Aber schon kaum mehr als zehn Jahre später standen die Anarchisten Spaniens vor der gleichen Situation wie in der Ukraine. Nach dem Putsch des faschistischen Generals Franco setzten sich die Gegner aus Anarchisten, Republikanern (Sozialdemokraten) und Kommunisten zusammen. In dem bäuerlich geprägten Andalusien dominierten die Anarchisten, in dem industriellen Katalonien die Anarchosyndikalisten. Die Republikaner fanden sich damit ab. Die Kommunisten spielten in Spanien eine ebenso untergeordnete Rolle wie in Italien. Doch aufgrund des Neutralitätsabkommens der Westalliierten war die stalinistische UdSSR die einzige Quelle für Waffenlieferungen. Aufgrund dessen erhielten die spanischen Kommunisten einen ihrer Anhängerzahl übersteigenden Einfluss. Die Anarchisten ordneten sich nicht unter, sondern organisierten die von ihnen kontrollierten Gebiete in der Weise auf der Grundlage von Freiwilligkeit und Selbstverwaltung, wie sie es immer angestrebt hatten. Auf Befehl Stalins operierten die Kommunisten von nun an vor allem hinter der Front und schwächten den Widerstand gegen Franco und seine italienischen und deutschen Hilfstruppen. Stalin war es auf jeden Fall lieber, dass die Faschisten siegen als die Anarchisten. Das wäre für ihn die eigentliche Katastrophe gewesen. Bis heute liest man freilich in der etatistischen Historiographie, die Anarchisten hätten die Einheitsfront verraten und seien die Spalter gewesen. Stalins Schatten bestimmt noch heute die verzerrte Wahrnehmung und moralische Verurteilung der Anarchisten.

Obwohl also in der Zeit vor dem Zweiten Weltkrieg eine längerfristige Verbündung von Anarchisten mit Bolschewisten (Kommunisten) gar nicht stattgefunden hat, knüpfen die heutigen „linken“ Anarchisten an die verstaubtesten unter den bolschewistischen Parolen aus der Vorkriegszeit an, während die Nachfahren der Bolschewisten längst eine ganz neue (aber keineswegs bessere) Ausrichtung gefunden haben.
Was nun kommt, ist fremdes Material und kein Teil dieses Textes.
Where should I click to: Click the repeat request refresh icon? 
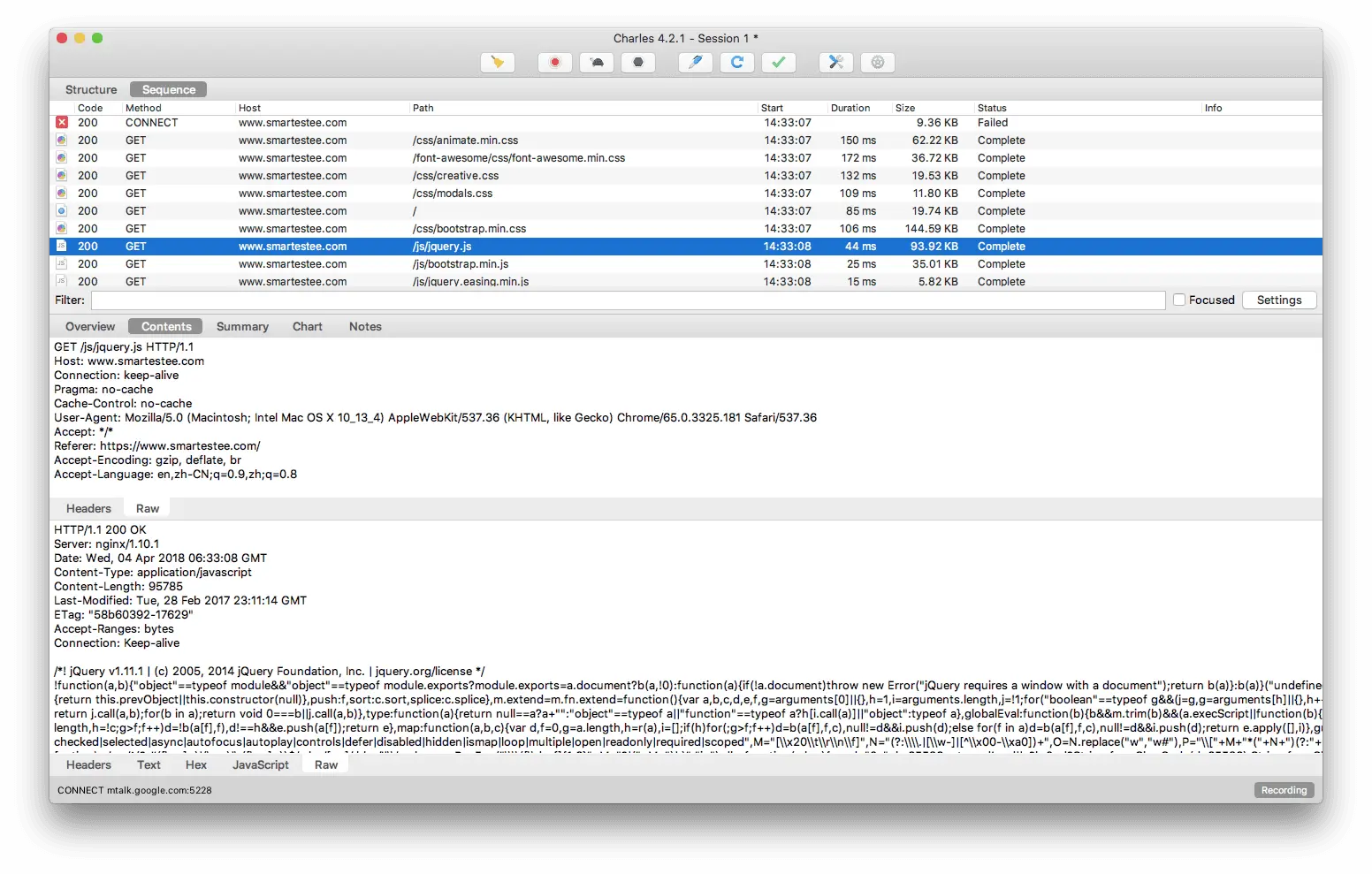(x=737, y=63)
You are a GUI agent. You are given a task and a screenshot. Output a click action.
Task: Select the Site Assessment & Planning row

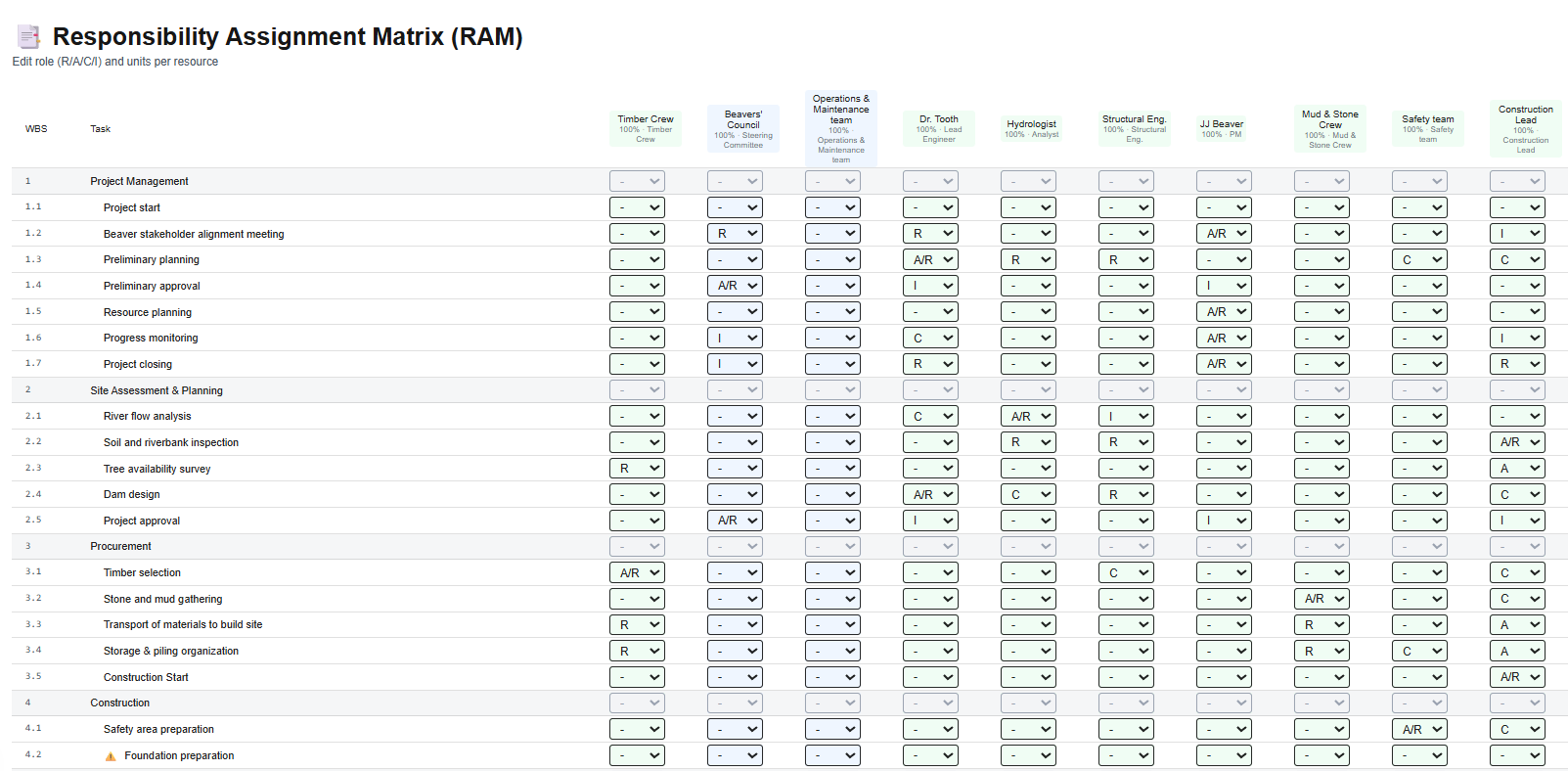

Es ist, als wenn die Koalition stattgefunden hätte und als ob die Anarchisten im Festhalten an der Klassenkampf-Romantik ihren wahren Kern bewahren würden.

Ich meine hier mit „Klassenkampf“ den Begriff, den der Marxismus-Leninismus entwickelt hat: Die Arbeiter, die als Fabrikarbeiter der höchsten Entfremdung (und Ausbeutung) unterliegen, bilden die Mehrheit der Gesellschaft und sind aufgrund ihrer Einübung in kollektive, hierarchische und zentral gesteuerte Arbeit am besten dazu geeignet, die neue Gesellschaft der befreiten Kollektivität in der Planwirtschaft voranzubringen. Der Klassenkampf im ursprünglichen marxistischen Sinne, dass die qua Staat herrschende Klasse die unterdrückte Klasse ausbeutet und enteignet, ist natürlich nicht am Ende, sondern steht erst am Beginn. Genau hier müsste ein aktualisierter Anarchismus ansetzen, der sinnvoll an die Klassiker anschließt und ihre Analyse in die gegenwärtige sozioökonomische Situation überträgt.